Older people do seem to require less sleep, but doctors don't know why.
"If we knew that we'd probably know more about the function of sleep," said Dijk. "Undoubtedly [it] has to do with changes in the brain that occur as we grow older. But what those changes are and what the function of those changes are, is unclear."
Caffeine and other stimulants can lengthen the attention span of an underprepared student the night before a big test, but they don't solve the problem.
"Here still, is that need of recovery," said Dijk. "It's not that by drinking coffee you can completely remove the need for sleep. Of course there may be an ideal drug to develop."
The U.S. military is trying to develop ways of keeping sleepy soldiers alert without using stimulants, in part by trying to figure out how migratory birds remain aware of predators on long flights. Apparently birds have a natural resistance to the ravages of sleep deprivation.
The military discovered that some parts of the human brain are more resistant to the ravages of sleep deprivation than others. Could soldiers be trained to use those parts of the brain? They say chocolate and leafy green vegetables might also help with alertness.
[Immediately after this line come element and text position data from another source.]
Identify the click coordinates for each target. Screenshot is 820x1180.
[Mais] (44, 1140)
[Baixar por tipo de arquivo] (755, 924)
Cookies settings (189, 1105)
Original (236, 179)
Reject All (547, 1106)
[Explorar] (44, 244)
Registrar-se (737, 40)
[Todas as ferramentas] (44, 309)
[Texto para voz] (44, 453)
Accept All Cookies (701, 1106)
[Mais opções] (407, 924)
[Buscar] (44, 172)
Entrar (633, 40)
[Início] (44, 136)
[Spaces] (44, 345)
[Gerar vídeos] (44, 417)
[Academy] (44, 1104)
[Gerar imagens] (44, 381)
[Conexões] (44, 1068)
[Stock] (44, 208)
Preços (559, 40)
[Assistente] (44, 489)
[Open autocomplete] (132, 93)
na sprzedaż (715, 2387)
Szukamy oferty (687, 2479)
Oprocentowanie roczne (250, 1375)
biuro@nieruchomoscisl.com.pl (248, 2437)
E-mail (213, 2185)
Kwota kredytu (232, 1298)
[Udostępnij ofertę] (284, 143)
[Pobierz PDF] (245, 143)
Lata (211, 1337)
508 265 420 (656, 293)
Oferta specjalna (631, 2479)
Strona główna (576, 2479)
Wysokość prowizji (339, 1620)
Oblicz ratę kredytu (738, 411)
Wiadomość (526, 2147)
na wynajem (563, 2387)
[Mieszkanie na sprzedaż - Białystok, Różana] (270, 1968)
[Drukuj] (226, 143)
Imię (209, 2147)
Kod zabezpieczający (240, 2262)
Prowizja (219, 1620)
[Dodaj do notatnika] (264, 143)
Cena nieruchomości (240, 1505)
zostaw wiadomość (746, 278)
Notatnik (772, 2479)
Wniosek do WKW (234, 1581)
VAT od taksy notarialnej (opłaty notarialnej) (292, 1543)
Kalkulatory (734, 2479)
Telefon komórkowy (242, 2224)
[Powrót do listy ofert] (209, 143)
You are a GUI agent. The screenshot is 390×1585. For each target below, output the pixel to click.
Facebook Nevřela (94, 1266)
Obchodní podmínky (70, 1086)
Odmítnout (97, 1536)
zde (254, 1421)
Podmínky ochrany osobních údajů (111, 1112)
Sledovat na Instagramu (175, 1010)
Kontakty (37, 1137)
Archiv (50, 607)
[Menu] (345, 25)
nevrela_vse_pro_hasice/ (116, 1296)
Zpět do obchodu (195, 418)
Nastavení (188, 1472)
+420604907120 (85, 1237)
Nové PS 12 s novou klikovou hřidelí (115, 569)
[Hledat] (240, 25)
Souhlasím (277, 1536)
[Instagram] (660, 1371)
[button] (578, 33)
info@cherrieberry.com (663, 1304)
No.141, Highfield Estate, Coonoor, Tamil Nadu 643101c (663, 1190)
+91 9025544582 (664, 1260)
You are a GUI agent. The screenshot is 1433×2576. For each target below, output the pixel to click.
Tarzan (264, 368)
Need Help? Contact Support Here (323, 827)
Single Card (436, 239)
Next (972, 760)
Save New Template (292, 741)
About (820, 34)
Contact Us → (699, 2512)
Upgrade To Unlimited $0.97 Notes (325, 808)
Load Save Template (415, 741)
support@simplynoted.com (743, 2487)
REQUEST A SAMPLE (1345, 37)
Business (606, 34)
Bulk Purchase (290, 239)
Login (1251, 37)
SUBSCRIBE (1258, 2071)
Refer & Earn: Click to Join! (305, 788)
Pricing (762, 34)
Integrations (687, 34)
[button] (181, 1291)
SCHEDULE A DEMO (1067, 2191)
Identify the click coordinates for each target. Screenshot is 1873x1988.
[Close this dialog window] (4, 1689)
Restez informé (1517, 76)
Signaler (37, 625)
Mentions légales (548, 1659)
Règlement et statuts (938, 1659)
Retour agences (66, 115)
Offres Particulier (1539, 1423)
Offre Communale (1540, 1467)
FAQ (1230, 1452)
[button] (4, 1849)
But Dijk has a much simpler solution for how to stay alert: Get enough sleep.
"Going to bed is always a wonderful solution and it's a wonderful countermeasure," he said.
So, how can you get that good night's sleep? The researchers suggest keeping your bedroom at the correct temperature -- in the sleep labs it's 59.9 degrees. A little chilly for me, and personal preference plays a part here. Also, your room must be dark.
"Most importantly," said Dijk, "you need to take the time for sleep. If your sleep is interrupted very frequently you will feel still very tired in the morning. For sleep to be restorative it has to be deep and it has to be continuous."
We might not know much more than that about sleep. But one thing is for certain, very few of us enjoy being woken up.